■ **Görev tanımı**:
Aşağıda, ücret ödenmeden çalıştırılan gazetecileri anlatan yazıyı son cümlesinden sonra devam ettir.
***** Kaynak *****
BEDAVA GAZETECİLERİN "ADI ÇIKAR!" HAKAN AKSAY BELEŞE ÇALIŞTIRILAN GAZETECİLERİ YAZDI

Birgün yazarı Hakan Aksay medyada ödenmeyen ücretler ve bedava çalışan gazetecileri yazdı!

Birgün yazarı Hakan Aksay medyada ödenmeyen ücretler ve bedava çalışan gazeteciler konusunda farklı gazetelerin patronlarının, çalışanlarına para ödememe tavrını örneklerle anlatarak, kendisinin bedava çalıştığı dönemleri ve bugünü anlattı: Para vermiyorlar, ama yazılarını basıyorlar. Hiç olmazsa adın çıkıyor…

Hakan Aksay'ın Birgün gazetesinde "Bedava gazetecilerin ‘adı çıkar…'" başlığıyla yayımlanan (18 Ağustos 2010) yazısı şöyle:

Bedava gazetecilerin ‘adı çıkar…’

Son zamanlarda medya sitelerinden köşe yazarlarına kadar birçok düzlemde gazetecilerin ücret ödenmeden çalıştırılmaya zorlanması sorunu daha sık dile getirir oldu. Bu iyi bir gelişme. Ama konu hiç de yeni değil.

Türkiye’de medya sektörü, sömürünün en acımasız biçimleriyle uygulandığı, yalan dolan ve üç kağıdın sayısız örnekleriyle egemen olduğu bir bataklığa dönüşmüş durumda.
Bu, on yıllardır böyle ve kimseden “medya açılımı” gelmediğine göre, daha epeyce böyle devam edecek.

Gazetecilik, diğer pek çok mesleğe göre heyecan, idealizm ve kişisel tutkulara (bu arada ünlü olma isteğine) daha açık bir meslek. Kurnaz medya patronları bu gerçeği çoktan keşfetmiş durumda.

Onun için “Her şey para demek değildir, sen yazmana bak!” diye gaz verebilmek, “Ücret almasan da adın çıkar, meşhur olursun” diye kandırabilmek, “Biz burada ideallerimiz uğruna mücadele ediyoruz, sense gırtlak derdindesin” diyerek tepkileri bastırabilmek çok kolay.

Kimisi en zengin patronlardan birine ait olmasına rağmen, kendi kendi çekip çeviremediği için kutsal serbest piyasa prensiplerinin altında inim inim inletiyor çalışanlarını…

Kimisi demokratik ve liberal Türkiye mücadelesine kendini iyice kaptırdığı için her şeyden önce İnsan’ın geldiğini ve o İnsan’ın da en başta kendi yanında, çıkarılan gazeteye alın terini döken gazeteci olduğunu unutuveriyor…

Kimisi kendini tartışmasız “gazetecilik okulu” olarak lanse edip bir de verilmeyen diplomanın acısını çıkarırcasına çalışanlarının iliğini kemiğini sömürüyor…

Kimisi “kriz”dir, “kemer sıkma”dır, zaman zaman “yukarıdan gelen talimatlar doğrultusunda” kendini ve demirbaşlığı tartışılmaz gazeteci elitini korumak adına düzenli olarak emekçileri tırpanlıyor…

Olan gazetecilere ve gazetecilik mesleğine oluyor.
***** Kayıtlı veriler *****
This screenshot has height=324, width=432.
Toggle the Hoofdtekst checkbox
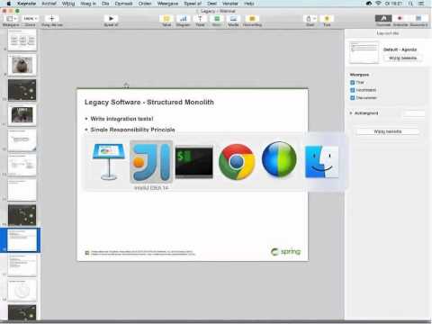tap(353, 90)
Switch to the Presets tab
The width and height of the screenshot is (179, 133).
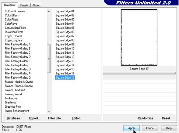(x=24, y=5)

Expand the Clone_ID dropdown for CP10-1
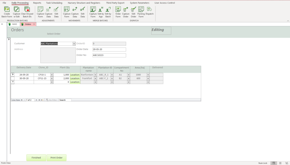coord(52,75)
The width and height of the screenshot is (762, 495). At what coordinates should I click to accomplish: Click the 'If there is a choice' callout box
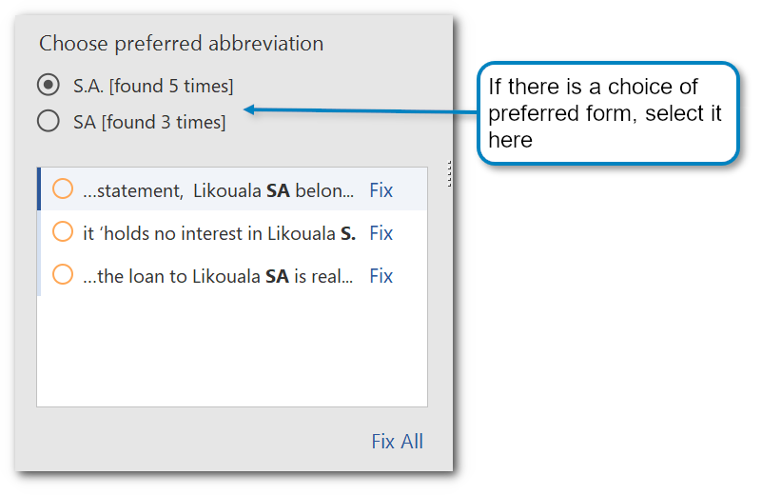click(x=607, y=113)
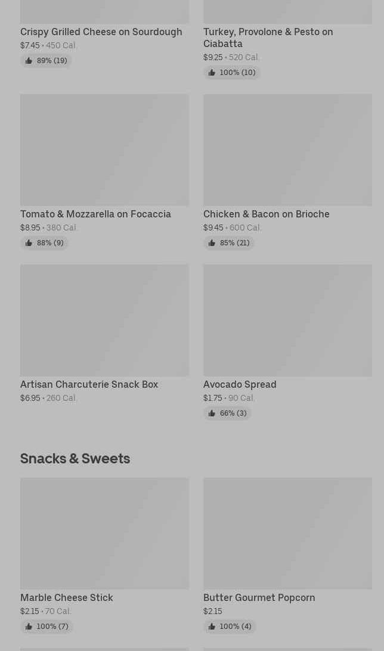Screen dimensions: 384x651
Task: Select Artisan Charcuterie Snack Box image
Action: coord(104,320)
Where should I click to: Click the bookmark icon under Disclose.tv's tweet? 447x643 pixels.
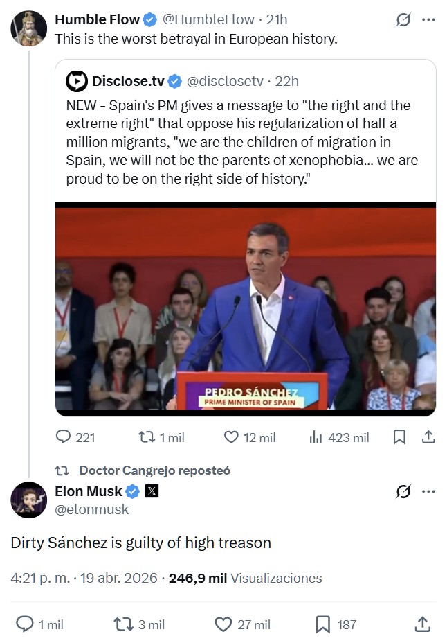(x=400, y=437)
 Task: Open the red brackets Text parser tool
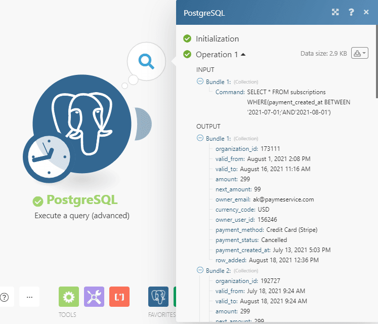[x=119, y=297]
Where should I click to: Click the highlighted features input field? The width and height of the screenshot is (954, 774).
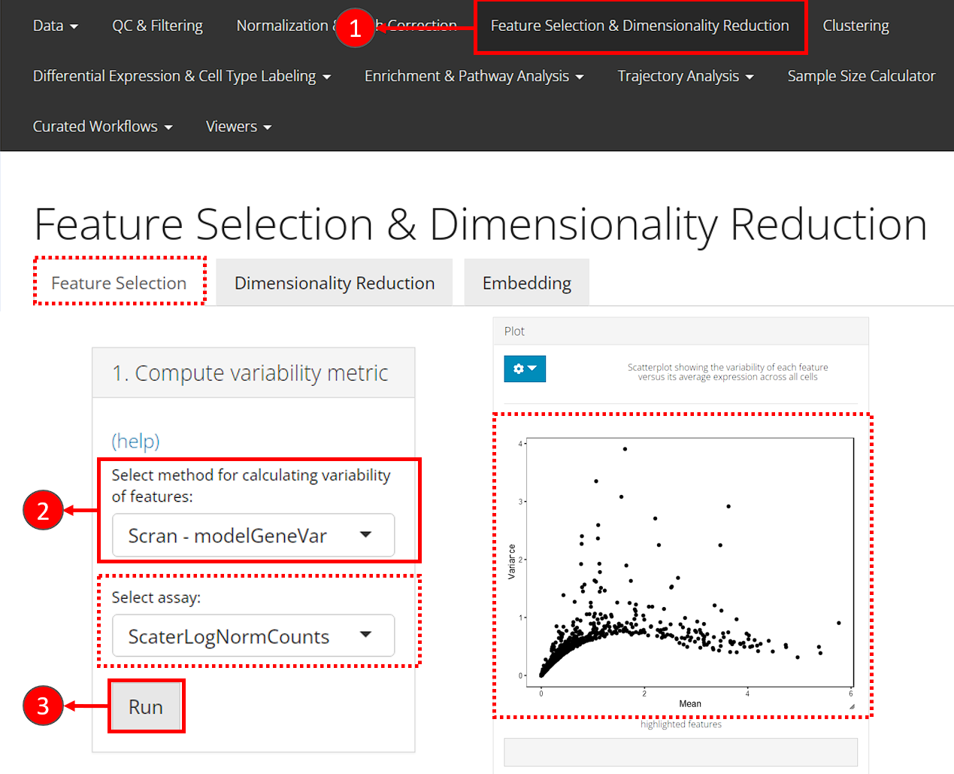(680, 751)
*****
■ **Yanıt**:
Uzun yıllar önce yüreğime saplanan bir şakadır: Aylar geçip hiç para alamadığım, hatta zaman zaman üste ödeme yaptığım (iletişim, ulaşım harcamaları vs.) bir gazetede, parasızlığın iyice canıma tak dediği bir noktada, rest çekmeye hazırlanırken bir arkadaşım beni şöyle durdurmuştu:

- Boş ver, para vermiyorlar, ama yazılarını basıyorlar. Hiç olmazsa adın çıkıyor…
Oturup içmiştik. Gecenin sonunda aynı cümleyi sarf etti ve bıyık altından gülerek kısık sesle devam etti:

- Zaten adın çıktı… salağa…

Acıklı kahkahalar eşliğinde salaklığımı kabullenmem kolay olmuştu.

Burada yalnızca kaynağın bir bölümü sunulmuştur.